Die Stimmen aus den USA klingen anders. Jack Wagner, ein Unternehmensberater aus New Jersey, schrieb in einem Kommentar: „Natürlich tut es mir leid für unsere Freunde aus der Branche, aber wir müssen bessere Finanzierungspartner für Nachrichten finden. Außerhalb von Facebook und Google.“ Die Nachrichtenanbieter, so Wagner, „müssen sich zusammenschließen und eine Plattform aufbauen, von der sie alle profitieren können“.

In strategischer Hinsicht ändere sich für Medienunternehmen „in gewisser Weise nicht viel“, sagt der Journalismus-Prophet Jarvis. „Die Herausforderung für Nachrichtenverlage bestand schon immer darin, nachhaltige Modelle zu finden – und das Betteln oder Erpressen von Tech-Unternehmen um Geld war noch nie ein nachhaltiges Modell.“ Ab sofort würden sie noch weniger Hilfe bekommen – weniger Traffic und Publikum von Meta und potenziell weniger Hilfe von Google – lautet Jarvis eher ernüchternde Prognose. In der Krise zeigt sich eben oft der wahre Charakter – sowohl geschäftlicher wie menschlicher Beziehungen.

Transparenzhinweis: Dr. Stephan Weichert hat über mehrere Jahre mit dem News Partnerships Team von Meta zusammengearbeitet und für die Hamburg Media School (HMS) in den Jahren 2017 und 2019 Drittmittel in Höhe von mehreren Millionen Dollar zur Umsetzung eines von ihm entwickelten Weiterbildungsprogramms für Journalisten eingeworben, die der HMS zugeflossen sind. Christian Meiers Arbeitgeber Axel Springer kooperiert mit Meta im Rahmen von Facebook News.

Der Beitrag wurde in einer früheren Version veröffentlicht in: „Medium Magazin“, 01/2023, S. 52–53.

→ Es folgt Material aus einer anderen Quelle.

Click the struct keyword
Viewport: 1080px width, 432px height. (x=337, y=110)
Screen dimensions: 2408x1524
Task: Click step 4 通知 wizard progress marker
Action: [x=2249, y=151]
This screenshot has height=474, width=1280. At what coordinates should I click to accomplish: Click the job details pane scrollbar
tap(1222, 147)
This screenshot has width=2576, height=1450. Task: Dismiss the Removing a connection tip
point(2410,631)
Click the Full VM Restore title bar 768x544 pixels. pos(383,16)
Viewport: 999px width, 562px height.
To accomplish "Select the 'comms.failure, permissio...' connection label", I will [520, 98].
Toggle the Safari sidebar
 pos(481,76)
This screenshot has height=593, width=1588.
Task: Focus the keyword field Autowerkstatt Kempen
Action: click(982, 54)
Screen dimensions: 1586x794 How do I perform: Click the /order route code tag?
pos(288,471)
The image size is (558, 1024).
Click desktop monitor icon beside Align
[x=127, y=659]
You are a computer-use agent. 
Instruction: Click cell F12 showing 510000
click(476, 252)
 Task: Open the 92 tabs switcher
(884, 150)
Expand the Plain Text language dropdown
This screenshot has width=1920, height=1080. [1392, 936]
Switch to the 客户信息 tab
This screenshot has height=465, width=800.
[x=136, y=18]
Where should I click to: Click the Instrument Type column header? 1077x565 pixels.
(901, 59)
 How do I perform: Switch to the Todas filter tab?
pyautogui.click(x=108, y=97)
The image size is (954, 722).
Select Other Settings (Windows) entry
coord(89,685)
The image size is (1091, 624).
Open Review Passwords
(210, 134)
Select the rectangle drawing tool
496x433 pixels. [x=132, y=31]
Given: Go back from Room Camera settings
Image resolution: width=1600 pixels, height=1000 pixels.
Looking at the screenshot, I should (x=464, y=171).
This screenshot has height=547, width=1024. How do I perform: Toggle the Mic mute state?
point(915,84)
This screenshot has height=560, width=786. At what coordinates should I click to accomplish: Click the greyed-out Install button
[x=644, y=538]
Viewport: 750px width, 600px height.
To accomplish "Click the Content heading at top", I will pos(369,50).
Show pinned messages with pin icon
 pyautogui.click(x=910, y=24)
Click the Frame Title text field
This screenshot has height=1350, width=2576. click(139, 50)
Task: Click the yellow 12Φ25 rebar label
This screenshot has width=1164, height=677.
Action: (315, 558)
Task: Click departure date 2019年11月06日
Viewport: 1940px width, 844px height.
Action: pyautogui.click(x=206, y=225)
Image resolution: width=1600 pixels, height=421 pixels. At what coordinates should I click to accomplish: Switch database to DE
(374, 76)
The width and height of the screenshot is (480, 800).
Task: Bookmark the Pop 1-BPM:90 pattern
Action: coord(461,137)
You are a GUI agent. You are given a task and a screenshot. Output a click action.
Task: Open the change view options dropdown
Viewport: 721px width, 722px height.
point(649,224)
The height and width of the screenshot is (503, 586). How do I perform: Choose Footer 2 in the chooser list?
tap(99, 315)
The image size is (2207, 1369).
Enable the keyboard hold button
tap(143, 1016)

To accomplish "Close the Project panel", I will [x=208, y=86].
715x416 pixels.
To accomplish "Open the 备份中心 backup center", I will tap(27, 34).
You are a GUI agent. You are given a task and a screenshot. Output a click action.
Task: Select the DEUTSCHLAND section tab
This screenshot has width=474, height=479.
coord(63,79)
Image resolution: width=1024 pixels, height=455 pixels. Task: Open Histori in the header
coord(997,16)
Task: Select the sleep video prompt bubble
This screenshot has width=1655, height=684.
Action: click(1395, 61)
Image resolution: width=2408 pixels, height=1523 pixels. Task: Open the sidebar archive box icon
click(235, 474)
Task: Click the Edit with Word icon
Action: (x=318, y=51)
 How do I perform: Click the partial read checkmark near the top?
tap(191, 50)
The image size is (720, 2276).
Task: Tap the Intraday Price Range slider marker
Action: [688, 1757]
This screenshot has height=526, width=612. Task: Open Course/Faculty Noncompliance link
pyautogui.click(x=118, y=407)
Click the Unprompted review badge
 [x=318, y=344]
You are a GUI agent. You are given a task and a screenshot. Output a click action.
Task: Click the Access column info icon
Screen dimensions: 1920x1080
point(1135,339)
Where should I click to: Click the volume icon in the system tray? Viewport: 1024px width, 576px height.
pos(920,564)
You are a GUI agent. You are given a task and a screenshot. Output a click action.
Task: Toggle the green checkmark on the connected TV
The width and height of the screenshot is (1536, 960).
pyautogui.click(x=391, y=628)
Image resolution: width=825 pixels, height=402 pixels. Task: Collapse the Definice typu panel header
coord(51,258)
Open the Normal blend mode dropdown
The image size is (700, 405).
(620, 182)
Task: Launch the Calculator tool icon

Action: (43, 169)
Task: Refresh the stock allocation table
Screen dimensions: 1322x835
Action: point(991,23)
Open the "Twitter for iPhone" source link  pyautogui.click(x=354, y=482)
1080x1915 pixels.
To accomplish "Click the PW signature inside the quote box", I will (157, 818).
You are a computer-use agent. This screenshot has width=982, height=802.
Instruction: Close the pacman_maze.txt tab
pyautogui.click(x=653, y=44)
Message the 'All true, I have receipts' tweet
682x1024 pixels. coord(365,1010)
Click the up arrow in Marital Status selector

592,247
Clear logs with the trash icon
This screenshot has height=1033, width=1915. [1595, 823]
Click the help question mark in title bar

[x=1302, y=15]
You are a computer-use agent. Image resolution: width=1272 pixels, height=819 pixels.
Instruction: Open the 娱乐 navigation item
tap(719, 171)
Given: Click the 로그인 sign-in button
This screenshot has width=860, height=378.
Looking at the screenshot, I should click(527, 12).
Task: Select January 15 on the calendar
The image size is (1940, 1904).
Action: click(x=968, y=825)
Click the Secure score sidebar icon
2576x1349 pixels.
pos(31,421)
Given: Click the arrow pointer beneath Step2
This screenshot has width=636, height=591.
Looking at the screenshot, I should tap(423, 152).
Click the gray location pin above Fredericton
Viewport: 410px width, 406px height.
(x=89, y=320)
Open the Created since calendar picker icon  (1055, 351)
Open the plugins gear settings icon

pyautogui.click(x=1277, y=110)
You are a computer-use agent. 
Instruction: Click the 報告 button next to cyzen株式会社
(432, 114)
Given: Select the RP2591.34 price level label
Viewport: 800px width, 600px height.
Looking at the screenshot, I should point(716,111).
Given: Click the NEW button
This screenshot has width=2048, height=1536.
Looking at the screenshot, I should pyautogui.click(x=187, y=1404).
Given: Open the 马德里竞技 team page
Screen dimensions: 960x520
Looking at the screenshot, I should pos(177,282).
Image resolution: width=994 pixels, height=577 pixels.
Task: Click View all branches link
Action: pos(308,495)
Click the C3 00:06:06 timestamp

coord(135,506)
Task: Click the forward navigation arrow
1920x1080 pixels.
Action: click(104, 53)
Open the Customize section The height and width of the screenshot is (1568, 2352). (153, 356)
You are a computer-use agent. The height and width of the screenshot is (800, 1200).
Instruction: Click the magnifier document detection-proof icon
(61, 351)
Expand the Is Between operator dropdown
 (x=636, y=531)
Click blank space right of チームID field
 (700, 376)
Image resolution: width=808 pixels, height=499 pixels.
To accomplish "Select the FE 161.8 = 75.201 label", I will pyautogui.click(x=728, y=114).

Bildnachweis: KI-Generiert. NEWS DESERTS: KI-Zyklus zur Expansion von Nachrichtenwüsten und Pressesterben #8 © 2024 VOCER Institut für Digitale Resilienz

Christian Meier

Christian Meier ist seit 2015 Medienredakteur bei der „Welt“. Seine berufliche Laufbahn umfasst verschiedene Stationen. Als freier Journalist schrieb er u.a. für „Welt am Sonntag“, „die Zeit“, den „Tagesspiegel“, die NZZ und das „Medium Magazin“. Meier absolvierte ein Studium der Amerikanistik, Wirtschaftswissenschaften und Geschichte in Münster, Seattle (USA) und Berlin.

Foto: Privat

Stephan Weichert

Dr. Stephan Weichert ist Medien- und Kommunikationswissenschaftler. Gemeinsam mit dem Journalisten Alexander von Streit leitet er das unabhängige gemeinnützige VOCER Institut für Digitale Resilienz. Er ist Geschäftsführer und Leiter der Bildungsprogramme in der DIALODGE, einem neuen Resilienz- und Demokratiezentrum in Mustin bei Ratzeburg (Schleswig-Holstein) sowie Ko-Projektleiter des von der Bundesbeauftragten für Kultur und Medien (BKM) geförderten Forschungs- und Datenbankprojekts NPJ.news, das sich mit gemeinnützigem Journalismus befasst.